Linux Kernel Backlog Accounting Vulnerability in Traffic Control Qdiscs

A vulnerability has been identified in the Linux kernel's traffic control subsystem, specifically within certain queuing disciplines (qdiscs) including heavy-hitter filter (hhf), fair queue (fq), fair queue with controlled delay (fq_codel), and fq-pie. The issue arises in the change handlers of these qdiscs when they adjust to new limits, leading to improper backlog accounting. When a token bucket filter (tbf) parent runs out of tokens, packets from these qdiscs are incorrectly managed, causing a backlog underflow in the tbf parent.
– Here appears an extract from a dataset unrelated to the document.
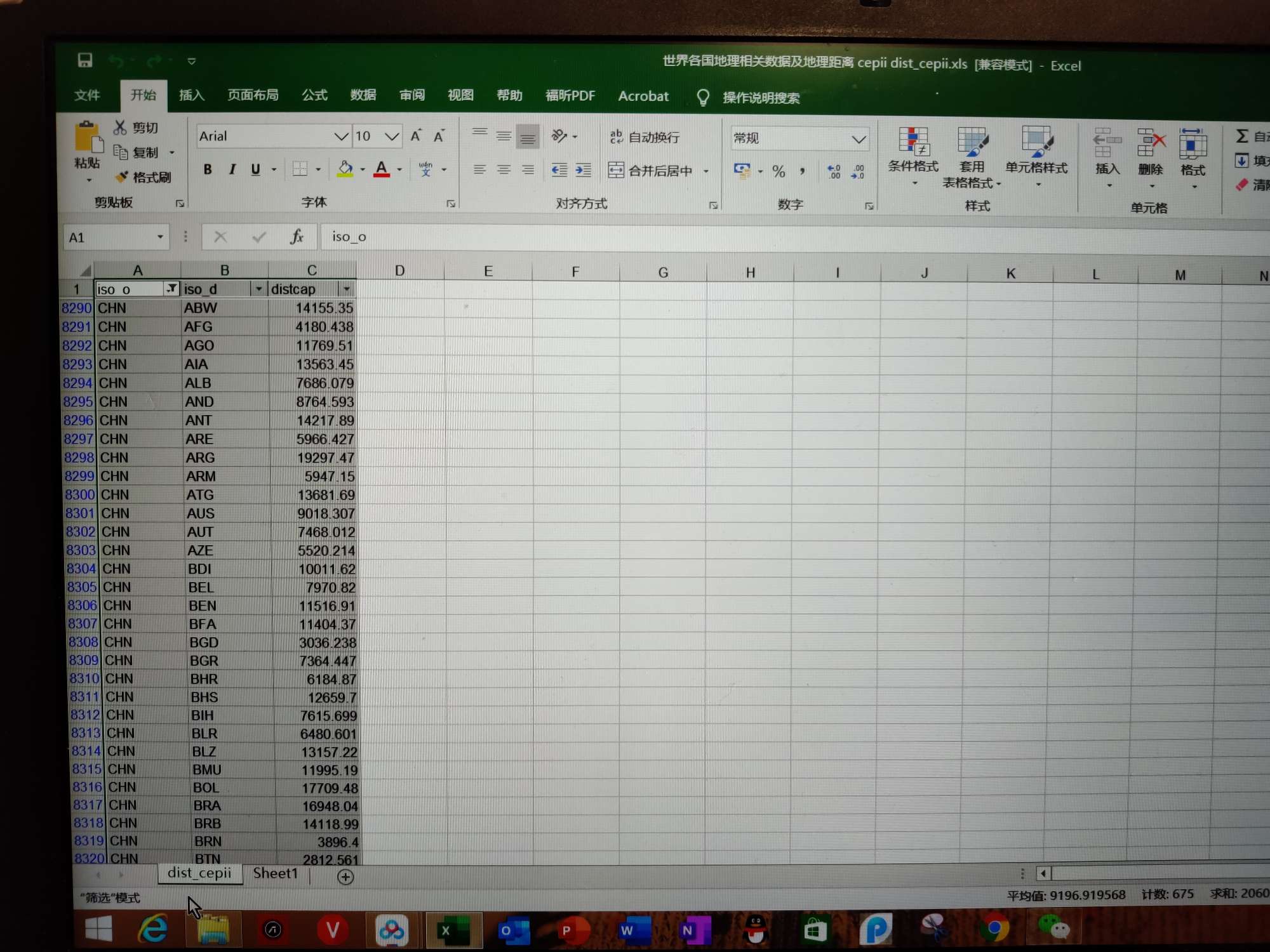Click the Merge and Center icon
Screen dimensions: 1270x952
pos(616,169)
This vulnerability can be reproduced by manipulating qdisc limits and observing the resulting backlog discrepancies.

Impact

Exploitation of this vulnerability causes an underflow in the backlog accounting of the tbf parent, leading to incorrect traffic control behavior.

Reproduction

The vulnerability can be reproduced by setting up a token bucket filter (tbf) qdisc with a specific rate and burst, and then applying a limit that causes the tbf to run out of tokens. This action will trigger the affected qdiscs to mismanage their backlog accounting, which can be verified by checking the qdisc statistics before and after the limit adjustment.

Remediation

Users can apply the latest patches available in the Linux kernel stable tree to address this vulnerability.